■ ACTION ITEM: Begin at the line with "#키보드#마우스#컨트롤러 (1061, 1427)" and return each line through the final one of the listing below, exactly as written.

■ RECORDS:
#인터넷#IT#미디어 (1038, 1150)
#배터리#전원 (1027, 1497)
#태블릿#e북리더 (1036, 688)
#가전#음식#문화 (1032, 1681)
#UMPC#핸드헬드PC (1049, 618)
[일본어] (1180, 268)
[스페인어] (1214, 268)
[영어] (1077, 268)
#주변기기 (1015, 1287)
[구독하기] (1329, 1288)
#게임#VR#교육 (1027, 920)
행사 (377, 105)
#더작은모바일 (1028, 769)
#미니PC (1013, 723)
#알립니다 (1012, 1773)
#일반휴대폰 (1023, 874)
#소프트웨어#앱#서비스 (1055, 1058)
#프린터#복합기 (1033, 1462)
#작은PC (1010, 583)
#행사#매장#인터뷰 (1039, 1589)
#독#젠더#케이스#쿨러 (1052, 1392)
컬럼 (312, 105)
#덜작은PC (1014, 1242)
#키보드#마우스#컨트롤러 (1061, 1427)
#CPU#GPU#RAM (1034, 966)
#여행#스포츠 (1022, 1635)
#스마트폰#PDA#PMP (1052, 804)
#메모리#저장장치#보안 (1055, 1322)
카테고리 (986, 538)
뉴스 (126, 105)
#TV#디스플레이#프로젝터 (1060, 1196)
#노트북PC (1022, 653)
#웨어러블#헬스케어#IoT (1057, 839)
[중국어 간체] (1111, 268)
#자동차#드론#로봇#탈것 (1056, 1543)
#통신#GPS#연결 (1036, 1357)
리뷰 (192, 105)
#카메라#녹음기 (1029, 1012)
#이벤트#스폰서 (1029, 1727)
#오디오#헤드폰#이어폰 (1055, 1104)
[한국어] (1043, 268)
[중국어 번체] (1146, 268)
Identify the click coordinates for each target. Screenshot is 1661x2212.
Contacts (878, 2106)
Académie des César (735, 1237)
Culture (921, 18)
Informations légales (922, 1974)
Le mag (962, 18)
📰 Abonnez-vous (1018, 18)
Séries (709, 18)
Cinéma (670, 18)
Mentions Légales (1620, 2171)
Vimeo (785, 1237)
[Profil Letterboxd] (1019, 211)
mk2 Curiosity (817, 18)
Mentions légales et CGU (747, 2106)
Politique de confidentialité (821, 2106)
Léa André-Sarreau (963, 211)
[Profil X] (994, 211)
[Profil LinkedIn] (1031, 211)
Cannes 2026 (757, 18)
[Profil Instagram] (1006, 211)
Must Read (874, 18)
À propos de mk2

■ EXPECTED OUTPUT:
#키보드#마우스#컨트롤러 (1061, 1427)
#CPU#GPU#RAM (1034, 966)
#여행#스포츠 (1022, 1635)
#스마트폰#PDA#PMP (1052, 804)
#메모리#저장장치#보안 (1055, 1322)
카테고리 (986, 538)
뉴스 (126, 105)
#TV#디스플레이#프로젝터 (1060, 1196)
#노트북PC (1022, 653)
#웨어러블#헬스케어#IoT (1057, 839)
[중국어 간체] (1111, 268)
#자동차#드론#로봇#탈것 (1056, 1543)
#통신#GPS#연결 (1036, 1357)
리뷰 (192, 105)
#카메라#녹음기 (1029, 1012)
#이벤트#스폰서 (1029, 1727)
#오디오#헤드폰#이어폰 (1055, 1104)
[한국어] (1043, 268)
[중국어 번체] (1146, 268)
Identify the click coordinates for each target. Screenshot is 1661x2212.
Contacts (878, 2106)
Académie des César (735, 1237)
Culture (921, 18)
Informations légales (922, 1974)
Le mag (962, 18)
📰 Abonnez-vous (1018, 18)
Séries (709, 18)
Cinéma (670, 18)
Mentions Légales (1620, 2171)
Vimeo (785, 1237)
[Profil Letterboxd] (1019, 211)
mk2 Curiosity (817, 18)
Mentions légales et CGU (747, 2106)
Politique de confidentialité (821, 2106)
Léa André-Sarreau (963, 211)
[Profil X] (994, 211)
[Profil LinkedIn] (1031, 211)
Cannes 2026 (757, 18)
[Profil Instagram] (1006, 211)
Must Read (874, 18)
À propos de mk2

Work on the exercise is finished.